En las escrituras solo hay referencia al nacimiento de Cristo en relación con la muerte de Herodes (según Lucas y Mateo) y hoy podemos relacionarlo a la aparición del cometa Halley (año 12 a.C.). Esto no es relevante, ya que nuestra era comienza el año 1, cualquiera que este haya sido con relación a estos eventos, la pregunta se refiere al día. Dentro de nuestro calendario la fecha de la Navidad es el 25 de diciembre, sobre la cual no hay mención en las escrituras y fue establecida recién en el año 451.

Fue el papa León I El Magno quien estableció la fecha ‘oficial’ del nacimiento de Cristo, y tuvo muy buen criterio al hacerlo. En el año 451 el solsticio de invierno caía en esa fecha y era una fiesta celebrada en una u otra forma por todas las religiones y por quienes no tenían ninguna. Esto hizo más fácil establecer la Navidad como una fiesta de primer orden para la cristiandad y para los conversos.

DIEZ MIL AÑOS MÁS

En verdad no existe problema con el calendario gregoriano en lo que se refiere a eventos recientes, como tampoco lo existe con ningún otro calendario utilizado hoy. El problema surge cuando se va atrás en el tiempo, pues no existe el año cero (0) y las fechas se restan negativamente para todo aquello que ha sucedido antes de la era cristiana. Existe una observación matemática lógica a esta división de fechas, pues el tiempo corre en una dirección y nuestro calendario histórico corre en dos direcciones.

El cómputo de fechas previas a nuestra era, además de complicarse con la falta del año 0 (requisito para trabajar con cifras negativas), va contra la lógica. En 1995 surgió una propuesta para modificarlo. El geólogo Cesare Emiliani, de la Academia Internacional de Ciencias, propuso un nuevo calendario que coincidiría con la época geológica que vivimos: el Holoceno.

Se estima que el Holoceno se inició unos 10.000 años antes del nacimiento de Cristo. Esta es una fecha importante –si bien no tan precisa– porque marca el final de la era glacial y el inicio de la agricultura. La fauna de hoy es la del Holoceno, que incluye una serie de fechas importantes para la humanidad, y que hoy se cuentan para atrás. La propuesta concreta de Emiliani era iniciar el calendario 10.000 años antes de la era cristiana, con lo cual hoy estaríamos en el año 12011.

DE JERICÓ AL AÑO 11

Según este calendario, la fundación de la ciudad de Jericó –que se estima en el año 7000 a.C.– tendría la fecha 3017. La fundación de Roma (año 753 a.C.) correspondería en el nuevo calendario al 9248.* El nacimiento de Cristo sería en el año 10000 y el descubrimiento de América en el 11492.

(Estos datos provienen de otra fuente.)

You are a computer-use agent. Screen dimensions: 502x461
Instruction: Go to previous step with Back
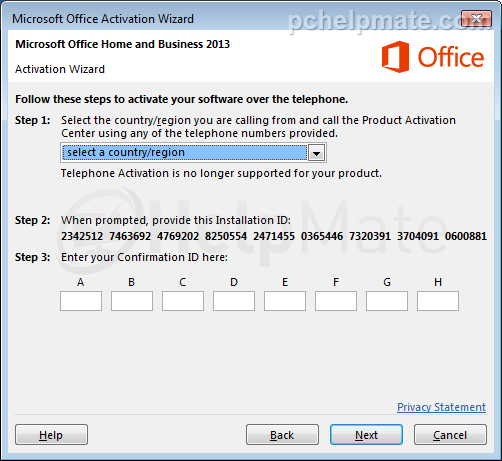pyautogui.click(x=282, y=435)
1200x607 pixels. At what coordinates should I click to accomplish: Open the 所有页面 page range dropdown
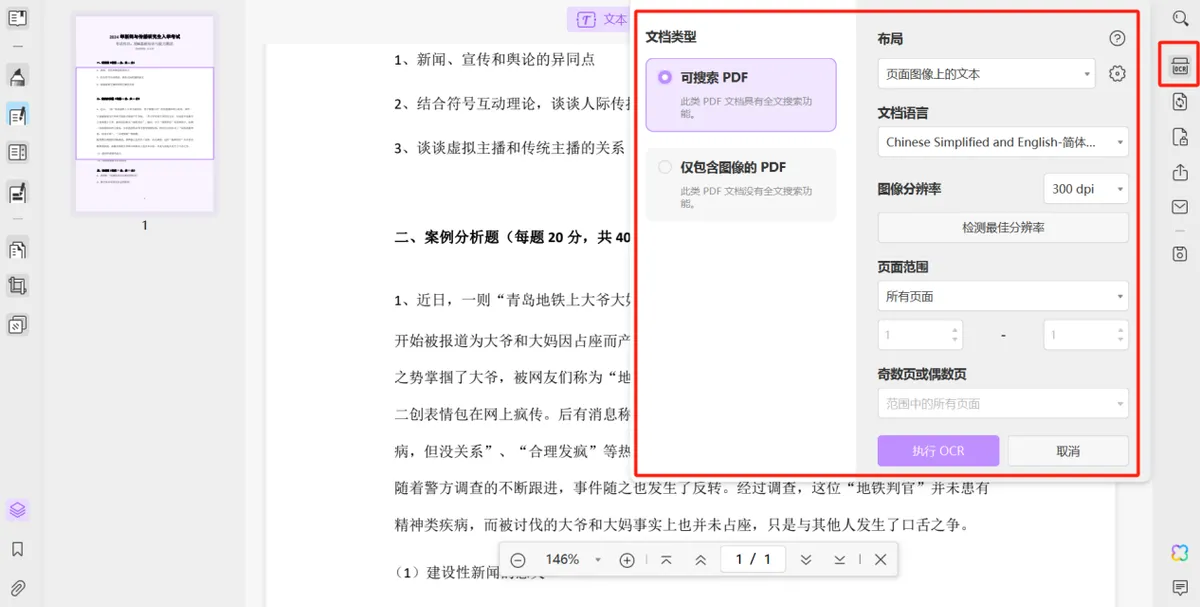click(1002, 297)
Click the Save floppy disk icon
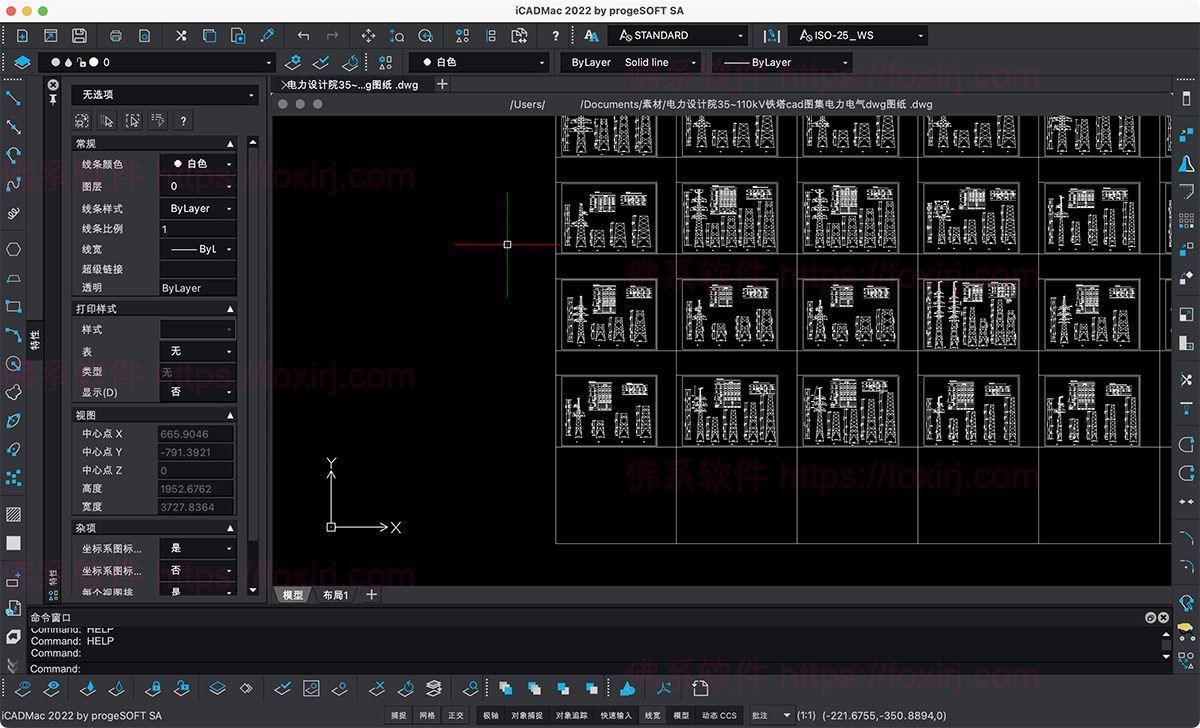 79,35
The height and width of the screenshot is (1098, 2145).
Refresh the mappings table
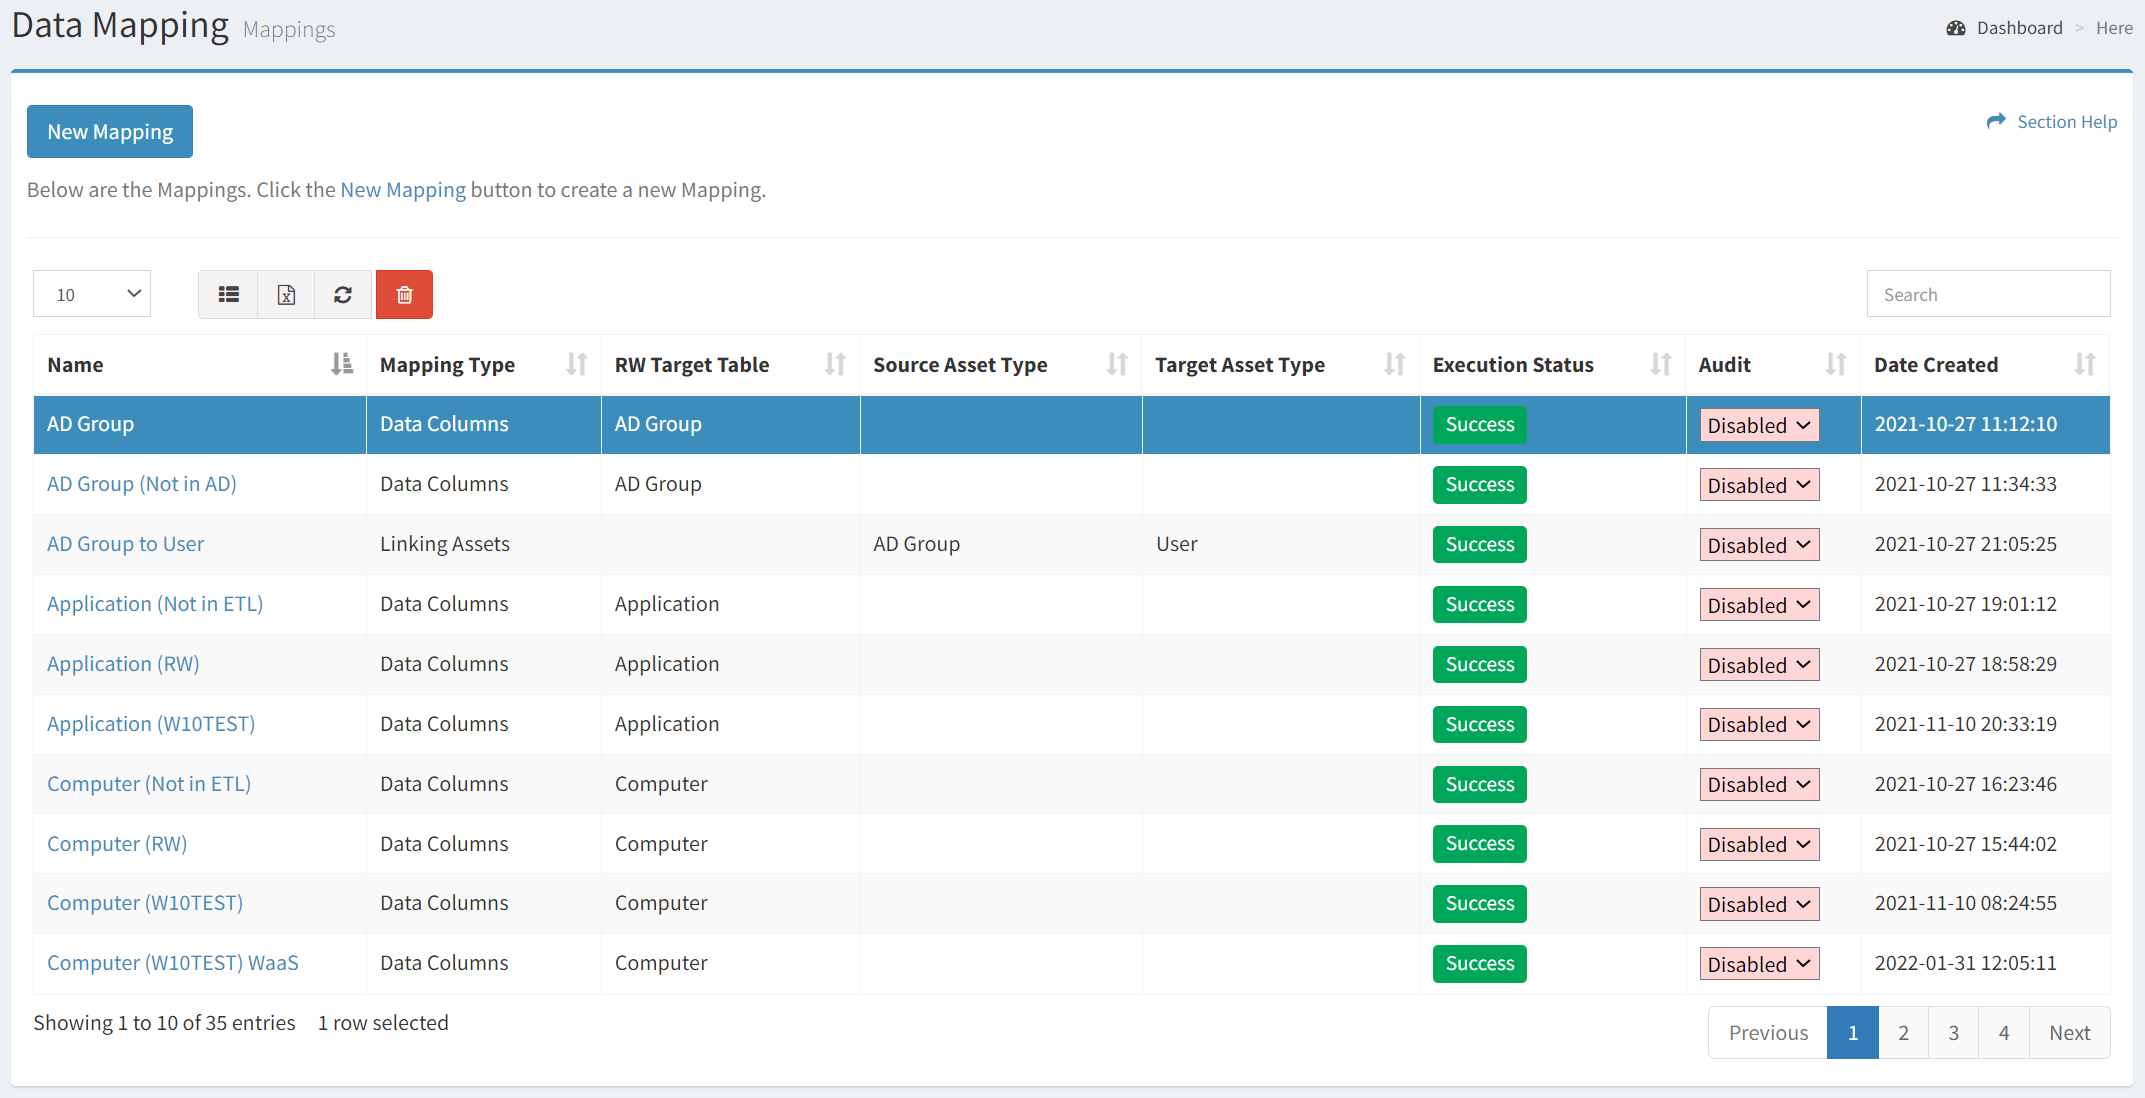pyautogui.click(x=343, y=294)
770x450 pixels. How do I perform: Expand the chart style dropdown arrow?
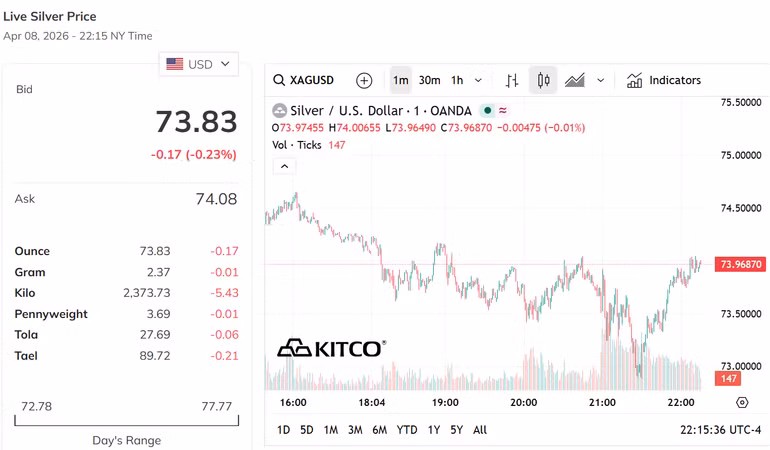(600, 80)
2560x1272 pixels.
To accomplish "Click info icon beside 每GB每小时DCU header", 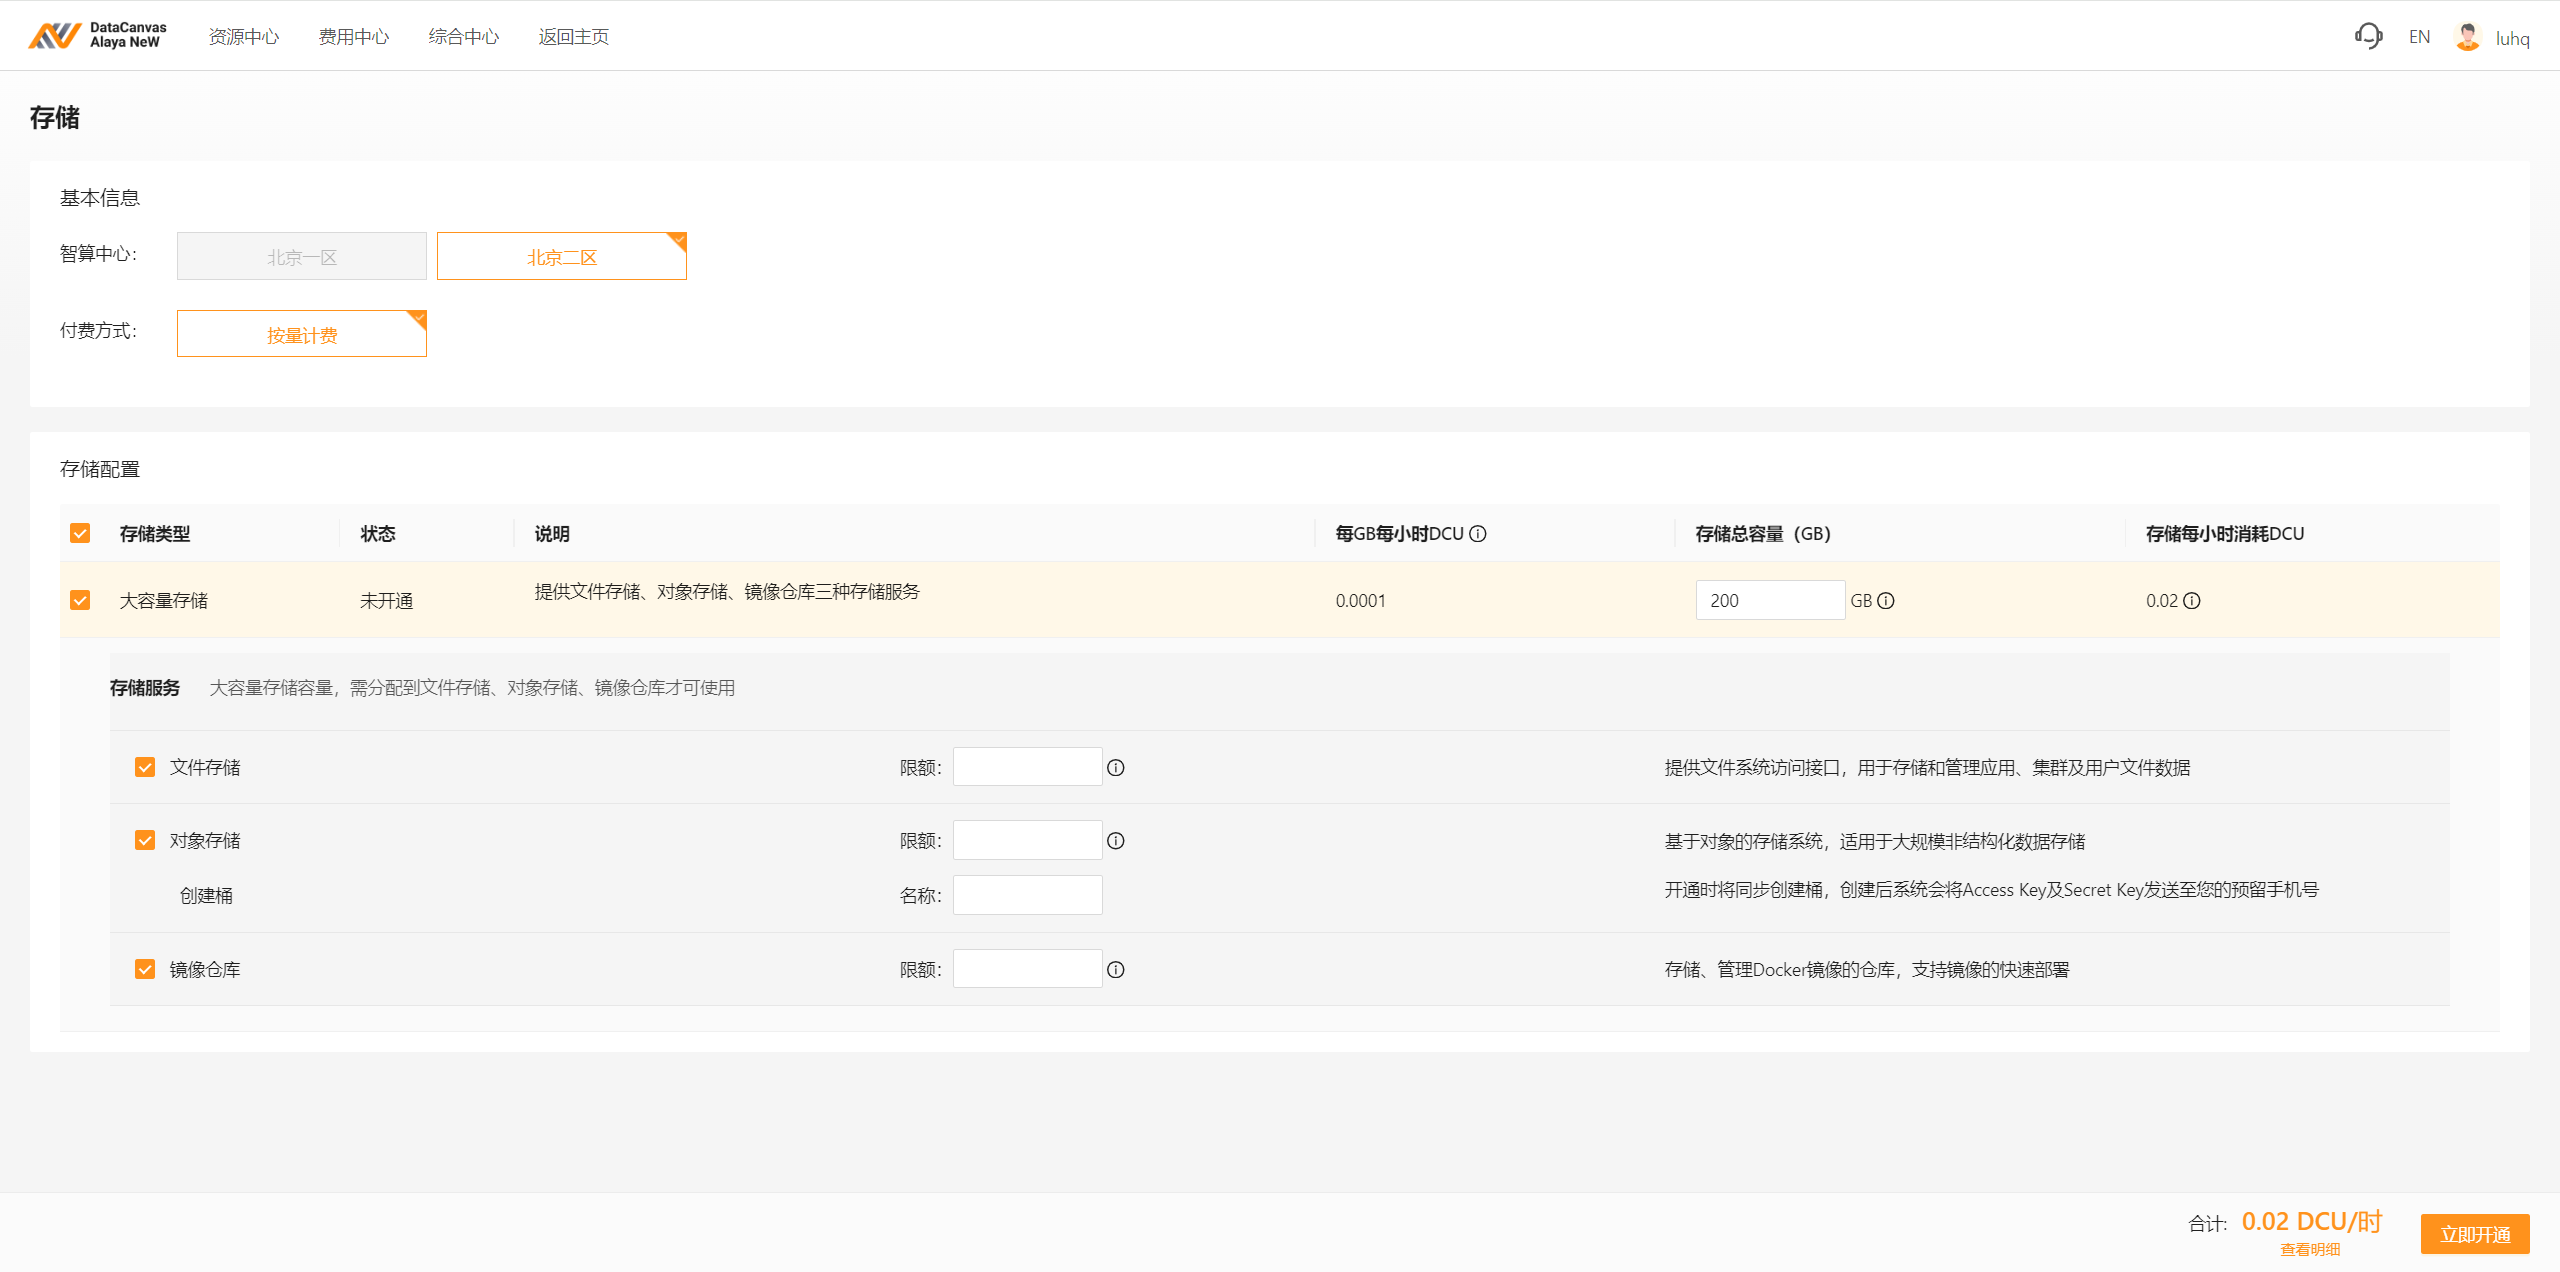I will (1478, 534).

El sistema permitiría prescindir de los dos primeros dígitos en las fechas de eventos corrientes, los cuales se da por sentado que ocurren en el milenio en que vivimos. Así, el 2001 hubiera sido el 1, y nuestras cartas de hoy llevarían la fecha 11, las del año próximo 12 y así sucesivamente. Solo para los eventos históricos se requeriría el 12 mil, que lo precedería. Por lo pronto, la propuesta de Emiliani de prescindir de los primeros dígitos tiene sentido, ya que ningún documento moderno requiere especificar el milenio.

Las fechas de las diversas religiones podrían unificarse y para los historiadores, antropólogos y etnólogos sería mucho más fácil trabajar solo con números positivos. Sería más fácil visualizar la edad de Arquímedes, Platón o Alejandro Magno, pues la fecha de su nacimiento sería siempre anterior a la de su muerte. La propuesta no tuvo éxito pero tiene lógica y esperemos que algún día sea reconsiderada.π

(*) La suma no cuadra porque contando para atrás falta el 0 del año 10000.